Mudvayne - Mudvayne Review
Posted by MP Schroeder on 12.21.2009
Long have fans waited for the band to record a worthy successor to 2000’s L.D. 50. Has the band finally come up with an album as exciting as its earlier work or will fans have to keep on waiting? Knowing is one click away.
Where’s the beef?
Gimmicks have always been welcome in Mudvayne. Be it a set of costumes and grotesque makeup, adopting silly pseudonyms, asking the fans to concoct a compilation album, a fan-solved murder mystery, or using black light to reveal an album’s artwork, you’ve got to hand it to the band for trying different ways to get fans’ attention. But what happens when gimmicks are all the band delivers? Sadly, the band has been musically unsatisfactory ever after The End of All Things to Come, culminating with the radio-ready The New Game. Mudvayne though, may be the best balance between gimmick and music the band has come up with. Still, more gimmick than music.
While Mudvayne’s previous album The New Game had fans frustrated over how the band had strayed from its polyrhythmic assault in order to obtain a more radio-friendly sound, the album did yield some refreshing elements. Guitar solos were the main new addition to their sound, and more streamlined songs were welcome after the meandering muck of Lost and Found. These two elements are used effectively in Mudvayne, providing the equivalent to The New Game plus The End of All Things to Come. This growth is applauded because the band has given an edge to its trademark assault instead of recycling the same old ideas. Wish I could say the same about the lyrics, though.
Oh woe is me
For how long can Chad Gray sing about the same trite topics? It’s always about being left alone in a corner with no one to understand your pain and how much you hate the world and the ever-lying government. Get over it. Sure, when the band started it was fine because they were pissed-off, hungry young men, but I’m sure their success has given them more than enough comfort to get over their anger issues. Mudvayne is full of whining, pessimistic lyrics that get tiresome fast. Maybe it’s time for the band to embark on a conceptual project that develops a story that’ll give reason to a character’s suffering, and maybe even offer some token of advice in the end, instead of listening to Gray’s bitching.
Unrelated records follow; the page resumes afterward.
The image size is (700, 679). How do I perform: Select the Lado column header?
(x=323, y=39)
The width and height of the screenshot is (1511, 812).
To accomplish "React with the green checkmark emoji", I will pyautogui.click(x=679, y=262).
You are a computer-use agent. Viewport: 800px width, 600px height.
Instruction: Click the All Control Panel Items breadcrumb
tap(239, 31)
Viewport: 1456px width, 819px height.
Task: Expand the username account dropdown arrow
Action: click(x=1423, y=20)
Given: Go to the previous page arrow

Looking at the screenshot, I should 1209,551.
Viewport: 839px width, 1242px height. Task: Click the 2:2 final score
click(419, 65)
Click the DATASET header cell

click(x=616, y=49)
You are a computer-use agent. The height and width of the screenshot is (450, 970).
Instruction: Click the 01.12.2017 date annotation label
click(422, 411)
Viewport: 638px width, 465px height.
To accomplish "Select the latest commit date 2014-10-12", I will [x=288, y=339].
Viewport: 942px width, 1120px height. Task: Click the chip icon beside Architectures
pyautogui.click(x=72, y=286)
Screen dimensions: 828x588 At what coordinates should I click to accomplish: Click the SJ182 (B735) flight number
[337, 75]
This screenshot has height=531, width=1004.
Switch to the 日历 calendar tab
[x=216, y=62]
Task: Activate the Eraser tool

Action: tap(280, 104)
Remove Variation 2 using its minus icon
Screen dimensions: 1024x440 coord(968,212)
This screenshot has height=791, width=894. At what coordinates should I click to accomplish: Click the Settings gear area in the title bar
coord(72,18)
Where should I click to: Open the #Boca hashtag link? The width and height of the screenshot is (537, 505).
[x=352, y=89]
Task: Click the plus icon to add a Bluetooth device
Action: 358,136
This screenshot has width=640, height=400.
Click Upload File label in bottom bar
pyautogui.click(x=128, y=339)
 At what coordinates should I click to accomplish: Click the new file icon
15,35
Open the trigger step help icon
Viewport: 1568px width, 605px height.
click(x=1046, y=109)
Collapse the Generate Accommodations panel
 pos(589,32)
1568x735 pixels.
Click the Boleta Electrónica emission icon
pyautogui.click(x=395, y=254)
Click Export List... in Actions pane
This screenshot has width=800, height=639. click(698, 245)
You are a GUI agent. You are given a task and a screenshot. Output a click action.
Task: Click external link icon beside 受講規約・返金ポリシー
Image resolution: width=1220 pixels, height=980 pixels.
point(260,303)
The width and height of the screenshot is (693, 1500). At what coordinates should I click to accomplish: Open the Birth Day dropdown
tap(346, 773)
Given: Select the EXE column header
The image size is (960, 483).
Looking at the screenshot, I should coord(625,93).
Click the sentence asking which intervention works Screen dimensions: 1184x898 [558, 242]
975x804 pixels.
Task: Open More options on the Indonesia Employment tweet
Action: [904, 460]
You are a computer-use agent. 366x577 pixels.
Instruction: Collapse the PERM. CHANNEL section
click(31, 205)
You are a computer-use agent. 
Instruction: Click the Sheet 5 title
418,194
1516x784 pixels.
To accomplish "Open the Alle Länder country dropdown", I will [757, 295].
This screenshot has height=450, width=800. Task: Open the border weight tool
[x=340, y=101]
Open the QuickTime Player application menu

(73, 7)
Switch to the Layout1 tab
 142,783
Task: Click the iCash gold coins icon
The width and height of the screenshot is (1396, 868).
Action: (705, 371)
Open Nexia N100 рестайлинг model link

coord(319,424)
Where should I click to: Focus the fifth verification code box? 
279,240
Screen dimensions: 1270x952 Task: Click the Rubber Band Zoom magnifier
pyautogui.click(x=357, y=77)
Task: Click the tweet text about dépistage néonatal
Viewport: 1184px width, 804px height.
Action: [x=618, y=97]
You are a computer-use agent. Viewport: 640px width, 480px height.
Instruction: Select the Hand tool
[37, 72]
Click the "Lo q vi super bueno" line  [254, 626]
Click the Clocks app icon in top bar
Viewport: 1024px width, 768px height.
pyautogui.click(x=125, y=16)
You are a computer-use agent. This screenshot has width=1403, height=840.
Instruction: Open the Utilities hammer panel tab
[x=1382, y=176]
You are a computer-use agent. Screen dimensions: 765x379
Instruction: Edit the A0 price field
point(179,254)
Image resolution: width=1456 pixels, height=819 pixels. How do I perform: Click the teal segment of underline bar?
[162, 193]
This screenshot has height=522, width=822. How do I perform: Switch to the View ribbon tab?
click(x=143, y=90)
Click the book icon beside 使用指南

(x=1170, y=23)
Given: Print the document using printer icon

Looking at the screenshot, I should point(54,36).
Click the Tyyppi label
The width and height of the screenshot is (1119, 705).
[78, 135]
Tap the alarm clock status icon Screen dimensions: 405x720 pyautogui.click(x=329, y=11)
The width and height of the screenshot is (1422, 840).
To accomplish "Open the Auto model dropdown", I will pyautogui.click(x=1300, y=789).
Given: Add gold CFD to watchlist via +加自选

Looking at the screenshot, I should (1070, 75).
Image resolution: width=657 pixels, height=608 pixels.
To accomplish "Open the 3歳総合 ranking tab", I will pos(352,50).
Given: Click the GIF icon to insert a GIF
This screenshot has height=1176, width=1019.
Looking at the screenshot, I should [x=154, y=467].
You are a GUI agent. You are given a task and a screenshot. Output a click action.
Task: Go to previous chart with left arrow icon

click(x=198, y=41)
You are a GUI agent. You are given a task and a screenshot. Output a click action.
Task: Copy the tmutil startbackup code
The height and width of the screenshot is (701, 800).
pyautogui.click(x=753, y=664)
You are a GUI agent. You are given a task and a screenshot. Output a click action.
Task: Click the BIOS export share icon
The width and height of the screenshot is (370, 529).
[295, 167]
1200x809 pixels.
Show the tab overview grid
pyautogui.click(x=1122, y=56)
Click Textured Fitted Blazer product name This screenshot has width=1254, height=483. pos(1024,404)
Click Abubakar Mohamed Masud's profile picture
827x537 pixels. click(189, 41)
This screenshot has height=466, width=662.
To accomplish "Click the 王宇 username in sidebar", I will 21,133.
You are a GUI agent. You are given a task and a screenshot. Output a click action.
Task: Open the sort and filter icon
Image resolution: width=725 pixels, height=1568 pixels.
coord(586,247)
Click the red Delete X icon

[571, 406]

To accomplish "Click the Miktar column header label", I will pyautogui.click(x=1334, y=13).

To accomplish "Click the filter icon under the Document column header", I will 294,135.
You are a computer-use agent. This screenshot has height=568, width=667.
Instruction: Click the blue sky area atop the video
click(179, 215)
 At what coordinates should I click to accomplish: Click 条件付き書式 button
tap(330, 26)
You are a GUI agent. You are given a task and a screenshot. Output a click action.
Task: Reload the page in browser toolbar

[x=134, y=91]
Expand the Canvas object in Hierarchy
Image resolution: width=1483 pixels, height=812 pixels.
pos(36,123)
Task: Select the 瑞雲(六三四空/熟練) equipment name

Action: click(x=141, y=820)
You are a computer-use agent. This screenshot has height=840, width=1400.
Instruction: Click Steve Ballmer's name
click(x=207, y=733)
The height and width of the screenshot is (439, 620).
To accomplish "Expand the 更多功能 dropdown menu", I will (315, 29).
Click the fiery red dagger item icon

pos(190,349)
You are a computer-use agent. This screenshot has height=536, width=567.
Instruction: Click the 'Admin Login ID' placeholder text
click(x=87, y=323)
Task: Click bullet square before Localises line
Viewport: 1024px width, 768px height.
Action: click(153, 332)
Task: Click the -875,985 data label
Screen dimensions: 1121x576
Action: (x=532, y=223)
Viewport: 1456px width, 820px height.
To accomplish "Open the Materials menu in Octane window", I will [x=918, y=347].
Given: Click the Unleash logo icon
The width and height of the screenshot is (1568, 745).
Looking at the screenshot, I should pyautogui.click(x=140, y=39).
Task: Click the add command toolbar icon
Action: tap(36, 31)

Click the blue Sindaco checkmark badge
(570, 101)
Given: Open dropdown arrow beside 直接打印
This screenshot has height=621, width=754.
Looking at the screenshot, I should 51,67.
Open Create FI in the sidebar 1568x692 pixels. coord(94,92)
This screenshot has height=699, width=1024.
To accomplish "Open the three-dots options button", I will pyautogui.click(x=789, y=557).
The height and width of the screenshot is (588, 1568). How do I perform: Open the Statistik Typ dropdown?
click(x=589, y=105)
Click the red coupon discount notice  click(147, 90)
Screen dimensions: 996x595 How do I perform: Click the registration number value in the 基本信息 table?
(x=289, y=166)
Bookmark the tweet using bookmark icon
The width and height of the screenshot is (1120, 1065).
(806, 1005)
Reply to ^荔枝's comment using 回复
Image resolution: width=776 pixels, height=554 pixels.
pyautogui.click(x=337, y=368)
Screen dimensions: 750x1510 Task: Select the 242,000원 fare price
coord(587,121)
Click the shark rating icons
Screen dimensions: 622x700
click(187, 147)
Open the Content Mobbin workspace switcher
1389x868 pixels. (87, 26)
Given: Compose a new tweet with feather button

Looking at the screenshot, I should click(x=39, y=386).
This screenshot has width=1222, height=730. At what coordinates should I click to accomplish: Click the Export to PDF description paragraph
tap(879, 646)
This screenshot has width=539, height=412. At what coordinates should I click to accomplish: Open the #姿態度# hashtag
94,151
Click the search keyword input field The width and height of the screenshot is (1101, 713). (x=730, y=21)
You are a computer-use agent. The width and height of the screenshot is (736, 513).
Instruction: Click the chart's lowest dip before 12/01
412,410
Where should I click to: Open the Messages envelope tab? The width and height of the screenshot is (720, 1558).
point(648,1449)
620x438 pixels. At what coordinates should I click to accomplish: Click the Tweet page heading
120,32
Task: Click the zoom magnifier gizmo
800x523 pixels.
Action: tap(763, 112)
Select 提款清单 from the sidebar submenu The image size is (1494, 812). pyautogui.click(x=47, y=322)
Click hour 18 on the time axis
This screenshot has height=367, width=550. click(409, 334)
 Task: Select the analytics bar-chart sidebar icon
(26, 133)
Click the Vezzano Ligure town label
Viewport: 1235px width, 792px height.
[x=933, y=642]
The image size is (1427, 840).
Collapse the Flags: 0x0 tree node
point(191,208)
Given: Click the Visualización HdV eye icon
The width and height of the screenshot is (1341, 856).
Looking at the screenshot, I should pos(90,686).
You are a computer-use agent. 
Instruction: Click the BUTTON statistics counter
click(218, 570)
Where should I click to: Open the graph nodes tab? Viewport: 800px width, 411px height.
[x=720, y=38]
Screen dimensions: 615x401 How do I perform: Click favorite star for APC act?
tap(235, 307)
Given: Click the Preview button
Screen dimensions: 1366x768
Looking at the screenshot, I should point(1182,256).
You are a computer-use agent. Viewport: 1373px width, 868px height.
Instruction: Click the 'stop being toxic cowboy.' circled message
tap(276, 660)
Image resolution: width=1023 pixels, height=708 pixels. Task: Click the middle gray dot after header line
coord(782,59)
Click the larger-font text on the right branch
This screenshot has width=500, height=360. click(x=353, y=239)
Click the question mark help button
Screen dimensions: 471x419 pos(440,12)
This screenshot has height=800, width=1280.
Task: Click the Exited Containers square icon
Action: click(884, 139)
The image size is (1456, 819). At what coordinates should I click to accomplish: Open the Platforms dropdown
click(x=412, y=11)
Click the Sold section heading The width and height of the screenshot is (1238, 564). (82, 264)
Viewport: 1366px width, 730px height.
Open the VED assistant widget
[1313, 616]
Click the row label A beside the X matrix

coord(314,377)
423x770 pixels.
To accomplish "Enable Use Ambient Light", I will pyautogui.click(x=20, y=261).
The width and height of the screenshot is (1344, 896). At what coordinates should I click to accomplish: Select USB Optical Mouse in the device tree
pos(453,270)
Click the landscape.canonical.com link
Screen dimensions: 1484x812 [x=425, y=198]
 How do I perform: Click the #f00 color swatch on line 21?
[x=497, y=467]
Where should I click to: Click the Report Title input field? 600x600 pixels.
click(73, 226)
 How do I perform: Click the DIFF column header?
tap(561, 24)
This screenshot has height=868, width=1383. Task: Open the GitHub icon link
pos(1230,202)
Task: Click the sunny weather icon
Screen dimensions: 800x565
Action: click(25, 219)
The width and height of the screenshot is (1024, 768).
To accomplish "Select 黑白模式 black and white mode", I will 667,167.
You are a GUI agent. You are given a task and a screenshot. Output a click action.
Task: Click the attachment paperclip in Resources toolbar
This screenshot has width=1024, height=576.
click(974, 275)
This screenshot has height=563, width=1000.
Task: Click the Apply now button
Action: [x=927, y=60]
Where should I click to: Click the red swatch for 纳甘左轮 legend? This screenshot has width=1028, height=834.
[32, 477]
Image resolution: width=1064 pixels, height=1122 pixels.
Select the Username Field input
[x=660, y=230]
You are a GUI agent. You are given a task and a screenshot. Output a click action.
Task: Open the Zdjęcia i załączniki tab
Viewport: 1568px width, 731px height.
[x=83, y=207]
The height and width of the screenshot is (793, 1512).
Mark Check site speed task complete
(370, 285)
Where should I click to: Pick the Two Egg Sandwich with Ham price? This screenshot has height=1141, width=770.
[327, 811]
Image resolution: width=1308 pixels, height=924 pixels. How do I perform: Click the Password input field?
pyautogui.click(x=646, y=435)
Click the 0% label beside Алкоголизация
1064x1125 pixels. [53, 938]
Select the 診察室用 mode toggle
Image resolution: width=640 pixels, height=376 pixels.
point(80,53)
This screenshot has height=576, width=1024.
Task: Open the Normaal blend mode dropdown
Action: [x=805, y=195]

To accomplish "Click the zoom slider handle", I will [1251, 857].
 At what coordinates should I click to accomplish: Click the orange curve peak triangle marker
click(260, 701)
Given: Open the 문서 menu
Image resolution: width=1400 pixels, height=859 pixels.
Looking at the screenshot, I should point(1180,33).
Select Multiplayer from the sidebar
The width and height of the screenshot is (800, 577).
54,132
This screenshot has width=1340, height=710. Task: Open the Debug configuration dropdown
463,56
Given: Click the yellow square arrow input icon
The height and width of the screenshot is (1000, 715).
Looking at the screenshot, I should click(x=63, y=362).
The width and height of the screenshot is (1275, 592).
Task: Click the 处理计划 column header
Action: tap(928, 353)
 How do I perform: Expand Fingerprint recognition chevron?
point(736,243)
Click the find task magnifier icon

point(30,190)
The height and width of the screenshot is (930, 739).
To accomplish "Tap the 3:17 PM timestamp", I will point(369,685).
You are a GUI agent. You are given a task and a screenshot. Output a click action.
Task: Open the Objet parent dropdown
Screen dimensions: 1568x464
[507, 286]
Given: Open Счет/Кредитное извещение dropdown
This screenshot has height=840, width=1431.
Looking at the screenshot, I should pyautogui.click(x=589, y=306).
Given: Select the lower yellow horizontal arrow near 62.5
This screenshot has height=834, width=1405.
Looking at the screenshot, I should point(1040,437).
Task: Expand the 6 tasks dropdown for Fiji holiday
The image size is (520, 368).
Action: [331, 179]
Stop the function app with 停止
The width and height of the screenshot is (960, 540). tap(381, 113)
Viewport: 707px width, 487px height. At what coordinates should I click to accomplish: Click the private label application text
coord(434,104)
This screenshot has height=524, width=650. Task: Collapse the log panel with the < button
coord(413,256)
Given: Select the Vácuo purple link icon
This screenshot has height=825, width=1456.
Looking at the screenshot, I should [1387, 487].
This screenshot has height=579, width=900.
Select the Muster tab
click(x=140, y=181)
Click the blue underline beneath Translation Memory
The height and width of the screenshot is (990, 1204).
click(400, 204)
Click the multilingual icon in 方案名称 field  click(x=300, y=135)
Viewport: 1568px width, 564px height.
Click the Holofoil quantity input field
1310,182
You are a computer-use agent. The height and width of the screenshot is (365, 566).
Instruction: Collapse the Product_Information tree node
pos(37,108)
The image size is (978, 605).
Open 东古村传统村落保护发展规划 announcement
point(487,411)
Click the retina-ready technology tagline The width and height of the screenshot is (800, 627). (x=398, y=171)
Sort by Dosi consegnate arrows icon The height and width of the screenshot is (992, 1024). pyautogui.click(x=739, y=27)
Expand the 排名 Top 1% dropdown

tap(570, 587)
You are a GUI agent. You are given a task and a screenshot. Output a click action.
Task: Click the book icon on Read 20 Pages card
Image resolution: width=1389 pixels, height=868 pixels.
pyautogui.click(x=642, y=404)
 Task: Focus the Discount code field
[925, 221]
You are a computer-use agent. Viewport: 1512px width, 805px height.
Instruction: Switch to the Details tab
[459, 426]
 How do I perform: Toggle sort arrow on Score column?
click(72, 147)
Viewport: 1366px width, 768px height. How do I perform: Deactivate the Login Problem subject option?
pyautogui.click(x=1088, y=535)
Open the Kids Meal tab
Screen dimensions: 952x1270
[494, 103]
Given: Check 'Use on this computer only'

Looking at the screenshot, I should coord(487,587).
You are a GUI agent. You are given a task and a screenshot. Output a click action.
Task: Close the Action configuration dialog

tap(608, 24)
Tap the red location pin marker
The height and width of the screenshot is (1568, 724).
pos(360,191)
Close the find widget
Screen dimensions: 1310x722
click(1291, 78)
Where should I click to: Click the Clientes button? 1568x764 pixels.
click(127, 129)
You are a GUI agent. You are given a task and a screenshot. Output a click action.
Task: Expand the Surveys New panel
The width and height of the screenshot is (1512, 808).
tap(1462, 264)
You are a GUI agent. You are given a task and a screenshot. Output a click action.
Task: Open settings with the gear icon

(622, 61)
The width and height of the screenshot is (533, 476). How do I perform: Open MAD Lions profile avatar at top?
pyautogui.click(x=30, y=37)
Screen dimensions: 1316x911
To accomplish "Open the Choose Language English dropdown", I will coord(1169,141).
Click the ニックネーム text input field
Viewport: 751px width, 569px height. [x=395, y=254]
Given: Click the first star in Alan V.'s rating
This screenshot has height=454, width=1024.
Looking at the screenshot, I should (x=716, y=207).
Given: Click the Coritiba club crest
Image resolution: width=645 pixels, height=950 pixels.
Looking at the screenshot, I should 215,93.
The good, the bad and the highlights:
The good is that, instrumentally, the album is kick-ass. Greg Tribbett has finally decided to shred extensively and does a great job. The Martinie-McDonough rhythm combo is sick as always. Thrash beats are used frequently, and a more compact approach to songcraft makes the music more immediate and intense.
The bad is that we have to go through the same lyrical topics all over again. Some of the songs do have an impact regardless of the lyrical repetition because Chad Gray injects an extra jolt of power into his performance, but the rest are either too lazy or too whiny to cut through.
The highlights are:
”Beautiful and Strange”
Relentlessly displays Mudvayne’s edgy take on their trademark sound.
”1000 Mile Journey”
A grinding riff and Chad Gray’s strong performance make this a standout track.
”Heard It All Before”
Both old and new Mudvayne elements put together masterfully.
”I Can’t Wait”
This is the album’s most insane track. The whole band kills, all guns blazing.
Mudvayne’s first-ever acoustic song is a nice balance to the album’s onslaught.
Why bother with a video?
This is the part where I show you the band’s video for their single off their new album. But, after reading Chad Gray’s comments in an interview with ArtistDirect’s Rick Florino, it’s no surprise there’s no video to show. When asked if the band has been writing any new material, Gray responded: “No, we haven't. We haven't done anything. We're not even doing anything behind this record. We're not touring, we're not doing shit. We're just putting it out.” Again, as much as it’s cool to get lost in the album’s black-light-reactive artwork, you can’t think that such a gimmick will last forever. It’s frustrating that a band as talented as Mudvayne has such an erratic output.
If Mudvayne wants to keep on being a credible act, they’d better get their shit straight. Mudvayne shows that they’re capable of evolving and creating awesome music. The thing is, Mudvayne isn’t an awesome album. Sure, there are very good tracks in it, but the thing as a whole misses. The band needs to reassess its resources and do things in a complete, convincing way, both musically and artistically. If you’ve been waiting for the next L.D. 50, I’m sorry to say this album isn’t it. What you’re left with is a rather satisfying Mudvayne album that could grow on you and yield some pleasant rewards you won’t find at first listen. Let’s just hope the next album is in this same refreshing direction.
The 411: Mudvayne’s Mudvayne is a good album with some interesting bits thrown in to keep things from being monotonous and recycled. Most of the lyrics are stock angst and hatred and will bore you fast. The reactive artwork is nothing to go crazy about, though it is a nice compliment to the package. Give it a spin and keep what you like, but don’t expect it to blow your mind like their earlier stuff.